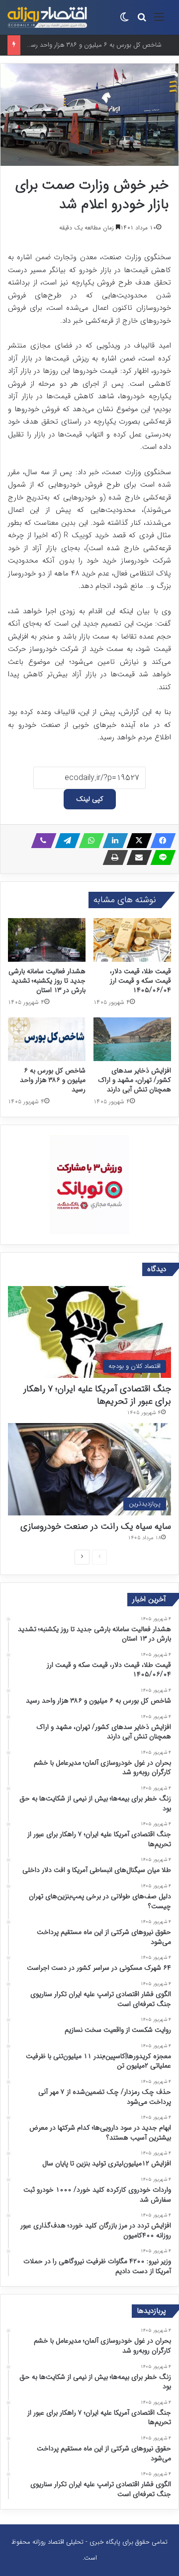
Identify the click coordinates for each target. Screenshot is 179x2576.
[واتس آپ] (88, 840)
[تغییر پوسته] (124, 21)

==

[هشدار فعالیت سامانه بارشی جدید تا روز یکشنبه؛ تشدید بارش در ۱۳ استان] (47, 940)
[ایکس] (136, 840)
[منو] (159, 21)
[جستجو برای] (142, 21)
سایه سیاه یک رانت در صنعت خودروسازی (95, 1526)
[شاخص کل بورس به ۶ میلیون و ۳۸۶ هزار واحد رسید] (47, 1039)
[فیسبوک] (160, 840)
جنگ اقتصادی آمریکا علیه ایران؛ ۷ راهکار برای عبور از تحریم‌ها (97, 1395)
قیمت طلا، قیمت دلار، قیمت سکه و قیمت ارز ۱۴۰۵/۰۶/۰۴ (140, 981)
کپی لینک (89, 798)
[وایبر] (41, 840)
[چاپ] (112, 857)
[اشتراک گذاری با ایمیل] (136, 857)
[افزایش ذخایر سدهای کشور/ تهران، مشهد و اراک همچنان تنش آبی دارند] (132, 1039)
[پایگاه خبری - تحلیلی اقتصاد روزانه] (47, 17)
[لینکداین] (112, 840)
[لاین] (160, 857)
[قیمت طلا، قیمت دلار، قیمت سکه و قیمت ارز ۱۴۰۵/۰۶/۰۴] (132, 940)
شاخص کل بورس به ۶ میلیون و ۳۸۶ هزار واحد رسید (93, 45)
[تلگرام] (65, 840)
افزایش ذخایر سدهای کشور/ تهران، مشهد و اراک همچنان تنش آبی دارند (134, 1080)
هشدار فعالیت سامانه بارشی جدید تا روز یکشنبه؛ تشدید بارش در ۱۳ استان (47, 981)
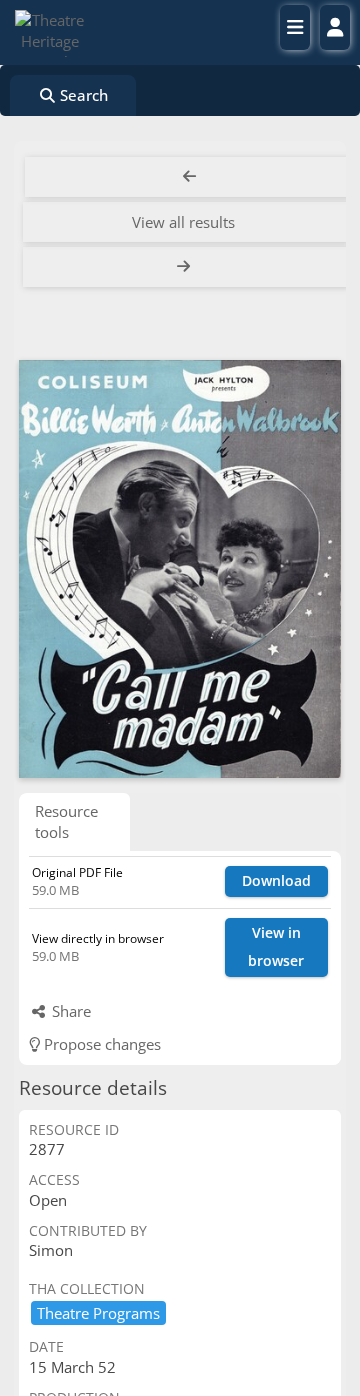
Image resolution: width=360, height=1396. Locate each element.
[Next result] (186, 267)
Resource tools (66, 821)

■ **Work instructions**
Would you copy the lines above exactly, starting with the one that has "[پایگاه خبری - تحلیلی اقتصاد روزانه] (47, 17)" and ending with the one that has "Resource tools (66, 821)", both included, without the pictures?

■ **Your solution**
[پایگاه خبری - تحلیلی اقتصاد روزانه] (47, 17)
[لینکداین] (112, 840)
[لاین] (160, 857)
[قیمت طلا، قیمت دلار، قیمت سکه و قیمت ارز ۱۴۰۵/۰۶/۰۴] (132, 940)
شاخص کل بورس به ۶ میلیون و ۳۸۶ هزار واحد رسید (93, 45)
[تلگرام] (65, 840)
افزایش ذخایر سدهای کشور/ تهران، مشهد و اراک همچنان تنش آبی دارند (134, 1080)
هشدار فعالیت سامانه بارشی جدید تا روز یکشنبه؛ تشدید بارش در ۱۳ استان (47, 981)
Image resolution: width=360, height=1396. Locate each element.
[Next result] (186, 267)
Resource tools (66, 821)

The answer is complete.